Gradient Removal in Multi-Session Stacking

Dear all,
I was wondering what the best approach is to gradient removal with data from multiple nights.

It seems to me, that as my data grows over multiple nights, the performance of the gradient removal feature deteriorates, resulting in local “hazes”, like so:

This haze in the middle is nearly not as bad as when I stack the data from each night separately.

Now, if I suppose the gradient is linear per night, then the polynomial degree necessary to eliminate this gradient grows per night, meaning if each individual session has a linear gradient, the gradient after, let’s say 6 nights, should be an order 6 polynomial?

Is there any consensus on how to approach this?
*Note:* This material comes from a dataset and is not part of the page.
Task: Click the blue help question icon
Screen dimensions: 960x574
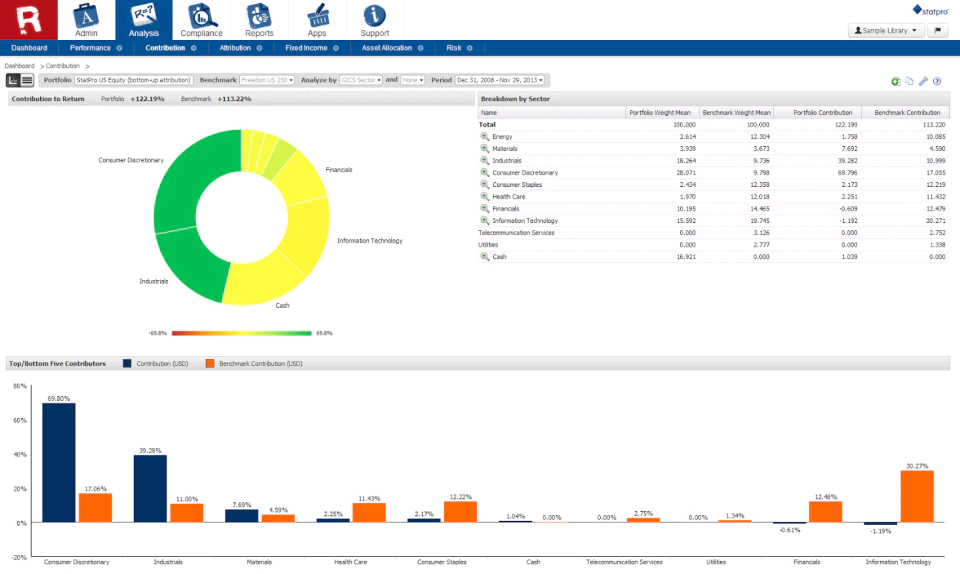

Would it make sense to add an option in e.g. sirilic to first remove the gradient per session before merging everything and stacking the multi-night data?
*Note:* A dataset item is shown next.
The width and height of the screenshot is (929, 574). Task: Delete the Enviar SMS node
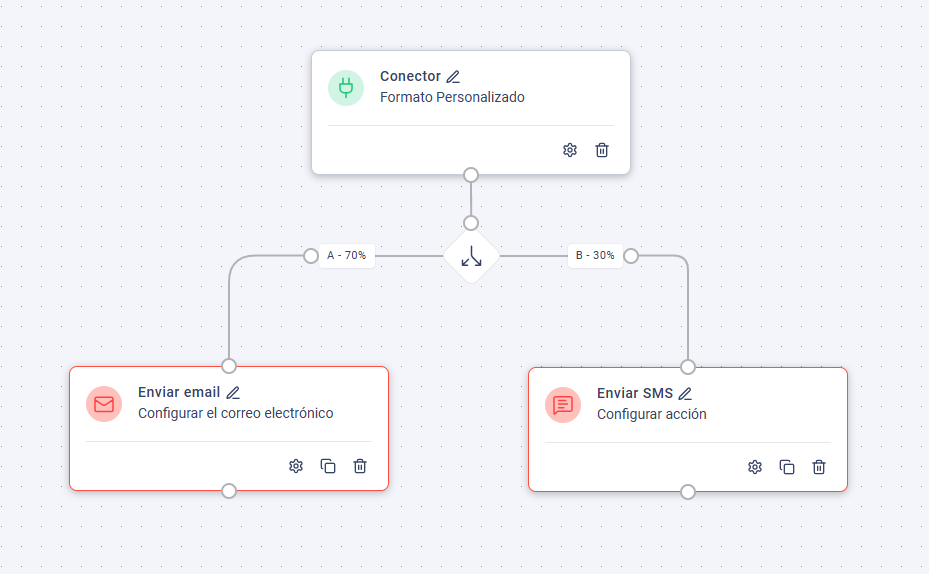819,467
It is unlikely that the gradient is linear on the stacking result of a night. It is likely that the gradient is linear per exposure. I see two possibilities: remove a linear gradient from each exposure or remove a high-degree polynomial gradient from the stacking of the session.
If sirilic doesn’t propose the second solution, I think it proposes the first.
But if you have a manageable gradient on the session stack, it would be faster to use the second solution.

You can remove the gradients per sub and still use Sirilic.
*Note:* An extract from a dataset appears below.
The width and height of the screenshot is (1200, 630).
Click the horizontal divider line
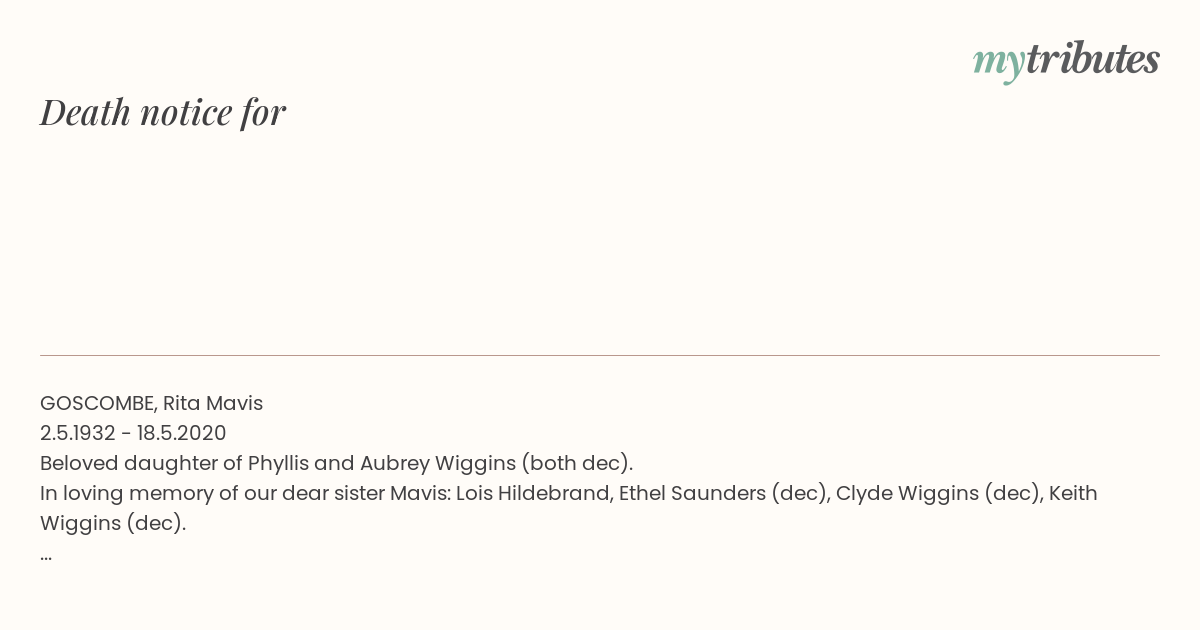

Instead of running the stack from start to final finish (with the Run Scripts command, under the Actions menu, select Run/fine tuning (Experimental) and then run all processes up to and including Group registration.

Once this is complete, you can then open Siril and the registered group sequence and then perform gradient removal per sub before the final stack stage. You also have more control with the various stacking algorithms within Siril.

I also get into the habit of “blinking” my subs through Siril (with a histogram stretched sequence) before I start loading everything into Sirilic. Then you can easily cull any bad subs.